= What to work on =
A stretch of the entries below is to be set down exactly, running from the line with "Image resolution: width=640" through the line with "Click the customs", both included, and no other line.

= Recorded information =

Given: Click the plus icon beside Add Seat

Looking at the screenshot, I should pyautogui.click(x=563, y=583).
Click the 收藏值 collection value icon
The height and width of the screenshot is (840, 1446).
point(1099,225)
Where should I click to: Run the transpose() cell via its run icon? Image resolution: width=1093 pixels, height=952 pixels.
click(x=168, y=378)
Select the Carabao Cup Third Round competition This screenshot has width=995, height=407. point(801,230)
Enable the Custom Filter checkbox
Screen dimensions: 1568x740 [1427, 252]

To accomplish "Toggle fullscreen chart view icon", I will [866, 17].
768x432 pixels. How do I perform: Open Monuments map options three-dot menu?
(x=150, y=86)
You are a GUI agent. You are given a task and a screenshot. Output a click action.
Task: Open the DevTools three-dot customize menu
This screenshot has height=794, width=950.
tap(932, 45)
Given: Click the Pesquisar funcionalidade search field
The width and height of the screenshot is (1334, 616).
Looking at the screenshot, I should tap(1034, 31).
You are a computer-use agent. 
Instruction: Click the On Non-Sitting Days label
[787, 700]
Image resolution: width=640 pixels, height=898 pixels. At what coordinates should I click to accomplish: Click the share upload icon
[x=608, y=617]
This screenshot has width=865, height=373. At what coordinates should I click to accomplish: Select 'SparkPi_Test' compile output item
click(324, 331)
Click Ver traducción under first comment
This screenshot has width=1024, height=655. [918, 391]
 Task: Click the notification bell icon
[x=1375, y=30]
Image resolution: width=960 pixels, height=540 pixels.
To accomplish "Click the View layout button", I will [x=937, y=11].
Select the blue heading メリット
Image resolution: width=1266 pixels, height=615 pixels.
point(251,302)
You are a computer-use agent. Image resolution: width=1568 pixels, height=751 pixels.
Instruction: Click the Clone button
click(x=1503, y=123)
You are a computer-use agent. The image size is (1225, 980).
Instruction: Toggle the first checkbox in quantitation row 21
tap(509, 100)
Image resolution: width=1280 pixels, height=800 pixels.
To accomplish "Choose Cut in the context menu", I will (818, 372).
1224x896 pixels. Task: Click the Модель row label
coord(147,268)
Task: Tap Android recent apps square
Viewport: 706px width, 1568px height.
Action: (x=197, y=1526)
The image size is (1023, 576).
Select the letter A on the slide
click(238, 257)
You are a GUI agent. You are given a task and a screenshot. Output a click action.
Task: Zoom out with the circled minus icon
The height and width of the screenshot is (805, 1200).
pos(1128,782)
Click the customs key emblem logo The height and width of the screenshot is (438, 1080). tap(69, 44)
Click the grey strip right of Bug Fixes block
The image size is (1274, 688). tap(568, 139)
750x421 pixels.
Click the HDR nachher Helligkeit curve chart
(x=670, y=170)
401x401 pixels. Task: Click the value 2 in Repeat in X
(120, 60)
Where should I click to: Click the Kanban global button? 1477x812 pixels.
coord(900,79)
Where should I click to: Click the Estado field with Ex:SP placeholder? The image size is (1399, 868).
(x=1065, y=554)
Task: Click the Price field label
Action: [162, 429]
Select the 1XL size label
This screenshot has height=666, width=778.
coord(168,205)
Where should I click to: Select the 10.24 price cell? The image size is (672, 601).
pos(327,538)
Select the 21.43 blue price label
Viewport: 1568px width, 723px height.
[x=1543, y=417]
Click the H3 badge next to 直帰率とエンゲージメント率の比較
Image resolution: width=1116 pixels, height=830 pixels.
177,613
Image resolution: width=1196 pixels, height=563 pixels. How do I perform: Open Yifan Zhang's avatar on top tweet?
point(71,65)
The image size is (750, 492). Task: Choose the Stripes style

= Answer box =
Image resolution: width=640 pixels, height=898 pixels. At what coordinates should I click to accomplish: Click the share upload icon
[x=608, y=617]
This screenshot has width=865, height=373. At what coordinates should I click to accomplish: Select 'SparkPi_Test' compile output item
click(324, 331)
Click Ver traducción under first comment
This screenshot has width=1024, height=655. [918, 391]
 Task: Click the notification bell icon
[x=1375, y=30]
Image resolution: width=960 pixels, height=540 pixels.
To accomplish "Click the View layout button", I will [x=937, y=11].
Select the blue heading メリット
Image resolution: width=1266 pixels, height=615 pixels.
point(251,302)
You are a computer-use agent. Image resolution: width=1568 pixels, height=751 pixels.
Instruction: Click the Clone button
click(x=1503, y=123)
You are a computer-use agent. The image size is (1225, 980).
Instruction: Toggle the first checkbox in quantitation row 21
tap(509, 100)
Image resolution: width=1280 pixels, height=800 pixels.
To accomplish "Choose Cut in the context menu", I will (818, 372).
1224x896 pixels. Task: Click the Модель row label
coord(147,268)
Task: Tap Android recent apps square
Viewport: 706px width, 1568px height.
Action: (x=197, y=1526)
The image size is (1023, 576).
Select the letter A on the slide
click(238, 257)
You are a GUI agent. You are given a task and a screenshot. Output a click action.
Task: Zoom out with the circled minus icon
The height and width of the screenshot is (805, 1200).
pos(1128,782)
Click the customs key emblem logo The height and width of the screenshot is (438, 1080). tap(69, 44)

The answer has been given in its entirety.